Trueworthy’s said one of her most memorable projects is the book “Down the Shore,” published nearly three years ago. The “raw and real” collection features photographs of Maine fishermen and women.
“The photos give a realistic view of someone’s life as a fisherman,” she said. “It was touching to have done something to call attention to men and women who make their living from the sea.”
Trueworthy said the book was meant as a “thank-you” to often overlooked hardworking New England fisherman. When the book was published in 2005, Trueworthy hosted a gathering of nearly 300 people at her home in South Portland.
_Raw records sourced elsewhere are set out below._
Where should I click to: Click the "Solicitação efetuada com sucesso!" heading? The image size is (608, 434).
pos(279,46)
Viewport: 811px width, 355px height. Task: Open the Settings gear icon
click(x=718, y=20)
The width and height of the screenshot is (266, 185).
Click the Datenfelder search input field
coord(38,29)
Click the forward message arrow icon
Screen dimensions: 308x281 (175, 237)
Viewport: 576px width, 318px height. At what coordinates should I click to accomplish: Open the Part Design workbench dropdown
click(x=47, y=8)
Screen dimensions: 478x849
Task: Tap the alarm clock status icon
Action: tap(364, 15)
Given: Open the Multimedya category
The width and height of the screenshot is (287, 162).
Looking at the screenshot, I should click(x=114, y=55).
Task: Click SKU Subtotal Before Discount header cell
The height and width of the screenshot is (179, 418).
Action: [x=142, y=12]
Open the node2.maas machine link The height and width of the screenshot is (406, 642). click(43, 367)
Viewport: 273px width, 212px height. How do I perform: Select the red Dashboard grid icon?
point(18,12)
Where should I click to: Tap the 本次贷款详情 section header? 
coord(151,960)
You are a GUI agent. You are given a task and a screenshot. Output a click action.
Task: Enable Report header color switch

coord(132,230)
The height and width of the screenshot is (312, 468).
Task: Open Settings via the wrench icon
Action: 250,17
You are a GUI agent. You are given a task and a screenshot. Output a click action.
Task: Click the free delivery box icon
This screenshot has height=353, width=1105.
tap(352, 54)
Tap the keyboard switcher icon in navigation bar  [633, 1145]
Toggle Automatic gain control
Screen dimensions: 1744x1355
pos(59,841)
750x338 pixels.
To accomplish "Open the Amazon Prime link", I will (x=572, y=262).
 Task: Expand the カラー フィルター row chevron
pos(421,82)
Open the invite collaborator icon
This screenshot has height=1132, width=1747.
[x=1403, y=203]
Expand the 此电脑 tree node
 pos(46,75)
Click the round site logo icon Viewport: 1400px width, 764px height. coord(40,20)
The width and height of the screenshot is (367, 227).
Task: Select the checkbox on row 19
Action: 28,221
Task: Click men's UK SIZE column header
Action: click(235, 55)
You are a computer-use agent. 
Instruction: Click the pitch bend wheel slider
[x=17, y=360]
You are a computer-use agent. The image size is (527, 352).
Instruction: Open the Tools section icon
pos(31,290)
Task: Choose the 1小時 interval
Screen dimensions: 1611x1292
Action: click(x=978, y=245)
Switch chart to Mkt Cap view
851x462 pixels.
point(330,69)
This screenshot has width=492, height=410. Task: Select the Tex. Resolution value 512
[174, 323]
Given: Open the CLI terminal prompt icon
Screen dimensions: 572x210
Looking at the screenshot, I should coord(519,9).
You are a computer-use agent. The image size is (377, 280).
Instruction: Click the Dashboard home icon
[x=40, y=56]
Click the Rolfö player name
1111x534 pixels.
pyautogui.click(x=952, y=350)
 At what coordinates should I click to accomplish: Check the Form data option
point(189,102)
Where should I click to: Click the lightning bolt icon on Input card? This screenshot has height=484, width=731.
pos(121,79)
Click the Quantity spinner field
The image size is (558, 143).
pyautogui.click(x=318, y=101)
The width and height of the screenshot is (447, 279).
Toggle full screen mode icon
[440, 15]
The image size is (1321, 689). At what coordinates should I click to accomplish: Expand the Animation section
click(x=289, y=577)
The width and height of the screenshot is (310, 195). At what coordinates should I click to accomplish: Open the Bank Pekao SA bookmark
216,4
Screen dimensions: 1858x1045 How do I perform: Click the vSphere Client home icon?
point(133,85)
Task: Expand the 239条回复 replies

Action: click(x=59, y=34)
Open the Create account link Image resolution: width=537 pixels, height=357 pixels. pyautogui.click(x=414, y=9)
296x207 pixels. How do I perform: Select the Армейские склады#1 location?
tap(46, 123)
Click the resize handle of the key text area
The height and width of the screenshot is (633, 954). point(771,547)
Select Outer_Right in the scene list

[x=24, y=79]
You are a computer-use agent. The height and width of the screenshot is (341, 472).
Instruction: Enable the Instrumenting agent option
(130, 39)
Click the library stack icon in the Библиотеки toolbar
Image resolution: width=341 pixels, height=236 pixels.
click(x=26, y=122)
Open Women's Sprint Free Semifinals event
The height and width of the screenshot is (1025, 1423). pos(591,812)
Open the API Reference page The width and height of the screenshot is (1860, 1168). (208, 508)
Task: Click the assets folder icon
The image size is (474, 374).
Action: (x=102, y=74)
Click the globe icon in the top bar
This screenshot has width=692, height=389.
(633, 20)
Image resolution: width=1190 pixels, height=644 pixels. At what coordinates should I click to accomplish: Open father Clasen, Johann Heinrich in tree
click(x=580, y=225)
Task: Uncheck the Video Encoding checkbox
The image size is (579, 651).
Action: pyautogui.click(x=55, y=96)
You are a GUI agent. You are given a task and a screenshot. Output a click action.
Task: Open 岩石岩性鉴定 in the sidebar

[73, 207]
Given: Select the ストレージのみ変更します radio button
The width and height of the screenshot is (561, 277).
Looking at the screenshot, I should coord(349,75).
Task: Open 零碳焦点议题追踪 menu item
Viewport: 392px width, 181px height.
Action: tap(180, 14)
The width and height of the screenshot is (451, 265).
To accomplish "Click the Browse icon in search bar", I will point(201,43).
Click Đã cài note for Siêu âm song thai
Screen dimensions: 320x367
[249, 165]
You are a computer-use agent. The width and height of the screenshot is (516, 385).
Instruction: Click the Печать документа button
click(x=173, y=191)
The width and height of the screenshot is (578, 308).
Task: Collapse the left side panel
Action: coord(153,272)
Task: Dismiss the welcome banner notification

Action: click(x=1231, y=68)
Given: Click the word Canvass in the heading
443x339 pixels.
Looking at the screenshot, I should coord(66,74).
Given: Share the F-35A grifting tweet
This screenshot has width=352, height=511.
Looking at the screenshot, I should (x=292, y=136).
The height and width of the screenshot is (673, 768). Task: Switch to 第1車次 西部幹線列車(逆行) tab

All of the guests applauded several local fishermen in attendance, she said.
“We sold 88 books and raised about $2,000 for four families of fisherman who were lost in an accident on Cape Cod,” she said. “It was wonderful.”
Although she often travels around the world for her profession, Trueworthy said her favorite photos were those taken in “off the beaten path” locations along the Maine coast.
“The coast of Maine is so beautiful,” she said. “We live in a postcard.”
One of the greatest challenges Trueworthy has faced in her lifelong career is adapting to digital photography. She said she often misses the more primitive, film-based cameras.
“I am not a technical or computer savvy person,” she said. “I’m a people person.”
Trueworthy said she’s “not in love” with the new digital world, which not only means she’s taking pictures differently, but communicating with clients, family and friends in a new way that’s not necessarily better.
“I prefer the older times, I miss the personal connection,” she said. “Now I spend a lot of time typing. There’s a whole personal connection that’s lost.”
She said despite her best efforts to stay old-fashioned, she now does all her work digitally.
“I held out for a while, but I knew I had to buy all the bells and whistles, so now I’m up there with the best of them,” she said.
Modern technology has changed the field forever, she said.
“Everybody has a digital camera now,” she said. “It’s much harder to get started in this business than it used to be because it’s so easy for people to take their own photos. They think ‘I can do it,’ but there’s really so much more involved in doing it professionally.”
Aspiring professional photographers should find a particular area of photography to specialize in to survive in today’s digital marketplace, Trueworthy said.
“You have to find your niche, excel at that and then show the public,” she said.
When Trueworthy isn’t doing freelance work for magazines and other publications, she is most likely creating jewelry. What began as a hobby making earrings has developed into her own complete jewelry line now available in 20 stores across New England, she said.
“It takes me away from the computers and the technical world for a little bit,” she said.
Trueworthy’s photography is to be featured in a book called “Inspired Gardens,” a collection of photographs of 24 artist-owned garden patches. Trueworthy said it was interesting to meet the different painters, sculptors and other photographers in the New England area.
“I met the nicest people working on this book,” she said, mentioning one woman she met who was able to take pictures without a camera.
“She takes things, like say a dragonfly wing and enlarges it into a print,” she said. “She actually gave me one of her originals; I was honored
“Inspired Garden” is scheduled to be release in February 2009.